Esanatoglia

Marche

Nella Valle di San Pietro, in provincia di Macerata, si trova Esanatoglia, annoverato nel club dei “Borghi più belli d’Italia”. 

Il borgo è stato soprannominato “città filetta” per la sua strana e piccola forma allungata.

La piccola cittadina medievale gravita tutta attorno al Castello e alla Chiesa di Sant’Angelo. In passato il Castello infatti rappresentava una vera e propria cittadella fortificata con quattro porte di accesso - Panicale, del Mercato, Portella e Sant’Andrea -, situata in una posizione strategica per comunicare con la vicina Rocca di Santa Maria in Monte e una terza fortezza, oggi andata distrutta. Nelle vicinanze del Castello, sulle pendici del Monte Corsegno si trova l’Eremo di San Cataldo. 

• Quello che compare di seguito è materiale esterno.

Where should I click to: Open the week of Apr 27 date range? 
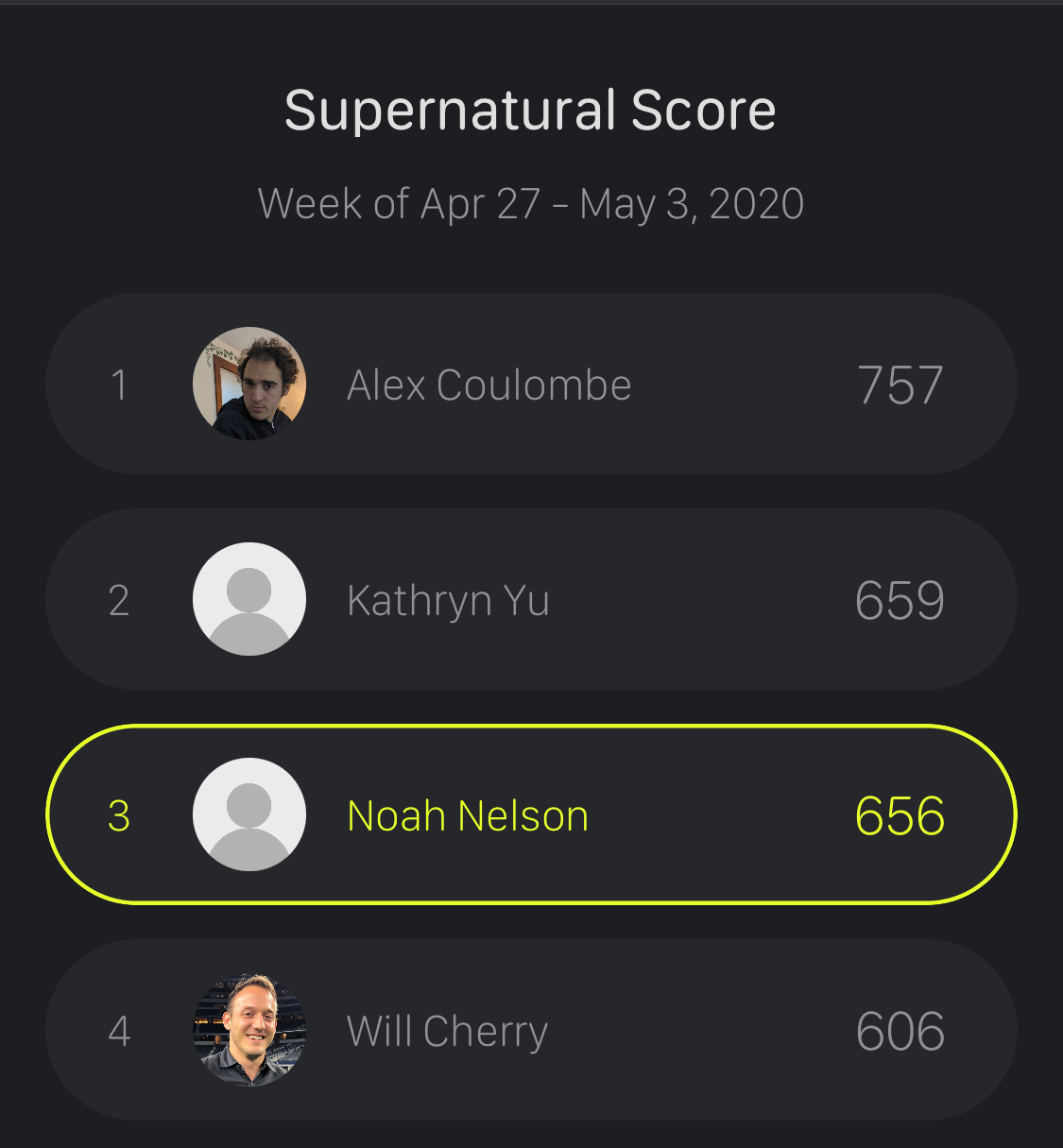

In cima al colle svetta invece l’edificio religiosi più antico del borgo, la Pieve romanica di Santa Anatolia; presenta una splendido portale trecentesco in pietra e, sul basamento del suo campanile, è possibile scorgere un’epigrafe romana. 

Il corso principale, Corso Vittorio Emanuele, sembra sorvegliato dai sette campanili che lo percorrono; nel centro storico è possibile ammirare Palazzo Varano (attuale sede del Municipio), che al suo interno conserva una tela raffigurante La Cacciata dei Diavoli da Arezzo, la duecentesca Chiesa di Santa Maria di Montebianco, la Chiesa dei Cappuccini, le Fontane di San Martino - grande esempio di opera idraulica trecentesca ancora funzionante - e la Chiesa di Santa Maria Maddalena, che al suo interno custodisce due nature morte di origine fiamminga e una Cantoria lignea istoriata dipinta con scene della vita dei Santi.

Il territorio in cui si trova Esanatoglia è ricco di funghi e tartufi, quindi non mancano piatti con questi ingredienti; il dolce tipico invece è il frostingo, a base di sangue di maiale.